Dataface Tasks

Plan external text-to-SQL benchmark adoption order and constraints

IDMCP_ANALYST_AGENT-PLAN_EXTERNAL_TEXT_TO_SQL_BENCHMARK_ADOPTION_ORDER_AND_CONSTRAINTS
Statusnot_started
Priorityp1
Milestonem2-internal-adoption-design-partners
Ownerdata-ai-engineer-architect
Initiativeexternal-text-to-sql-benchmarks-and-sota-calibration

Problem

Decide which public benchmarks to adopt first, what environments and licenses they require, and what the phase-1 integration sequence should be for apps/evals.

Context

  • The repo now has a working internal eval runner and leaderboard under apps/evals/.
  • Research notes in ai_notes/research/TEXT_TO_SQL_EVALS_LANDSCAPE.md and ai_notes/research/TEXT_TO_SQL_SOTA_METHODS.md identify BIRD mini-dev and Spider 2.0-Lite as the highest-value first public integrations.
  • External benchmarks differ in licensing, local environment assumptions, dialect support, and what "official" scoring means.
  • If we skip the planning pass, adapter tasks will likely make inconsistent choices about dataset storage, provenance, and what counts as a faithful local run.

Possible Solutions

  1. Recommended: write a short adoption plan that selects the phase-1 benchmark pair and records constraints explicitly.
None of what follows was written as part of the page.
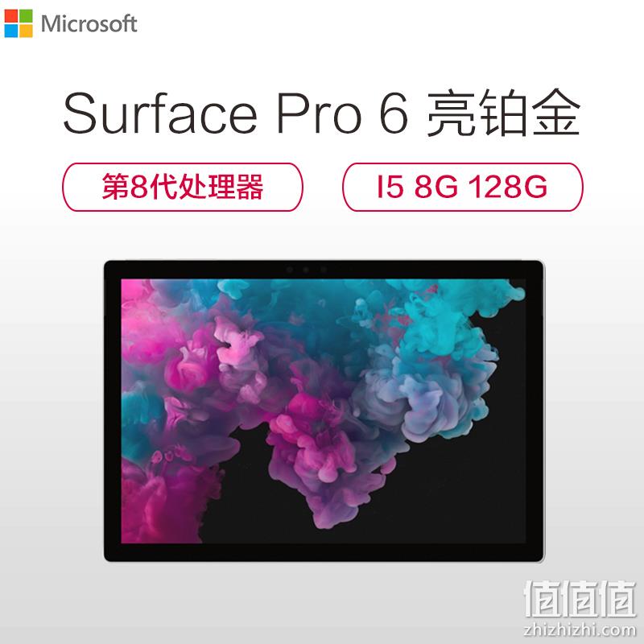This screenshot has height=644, width=644.
Task: Click the green square of Microsoft logo
Action: click(26, 16)
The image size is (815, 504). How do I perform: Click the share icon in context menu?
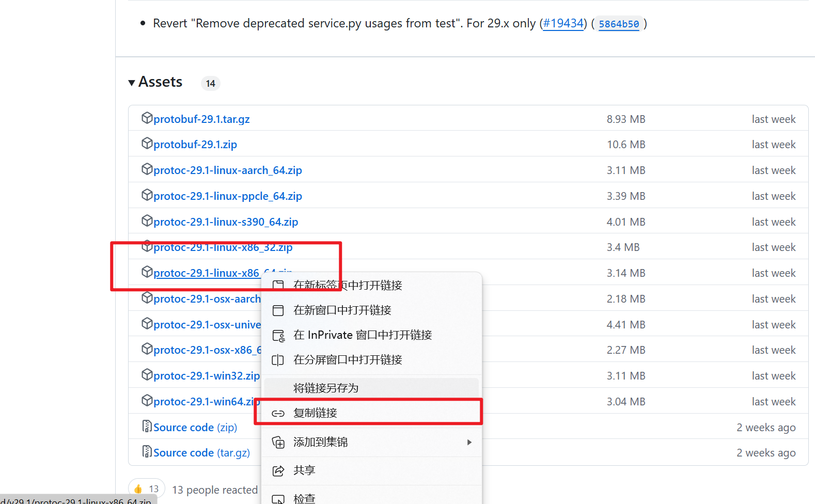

Choose a first-wave benchmark set, document environment/licensing/scoring assumptions, and define what "good enough for local calibration" means before implementation starts.

Why this is recommended:

  • avoids parallel task drift
  • gives downstream adapter tasks a clear target
  • makes it easier to explain why some benchmark settings are deferred
  1. Let each adapter task decide its own environment and fidelity rules.

Trade-off: faster to start coding, but high risk of inconsistent local modes and misleading leaderboard comparisons.

  1. Plan all public benchmarks up front, including interactive and hosted settings.

Trade-off: comprehensive, but likely too broad for the first milestone and slows down useful integrations.

Plan

  1. Compare candidate benchmarks by: - local setup difficulty - licensing/access friction - public visibility - usefulness for Dataface-specific failure modes
  2. Confirm the phase-1 adoption order: - BIRD mini-dev - Spider 2.0-Lite
  3. Record benchmark-specific caveats: - what local execution mode is available - what official scorer behavior we can and cannot replicate - what counts as local-only vs leaderboard-comparable
  4. Update the initiative docs with the adoption sequence and constraints.
  5. Leave LiveSQLBench, hosted Spider 2.0 settings, and interactive benchmarks as explicit second-wave work.

Implementation Progress

QA Exploration

  • [x] QA exploration completed (or N/A for non-UI tasks)

N/A - planning/task-definition work.

Review Feedback

  • [ ] Review cleared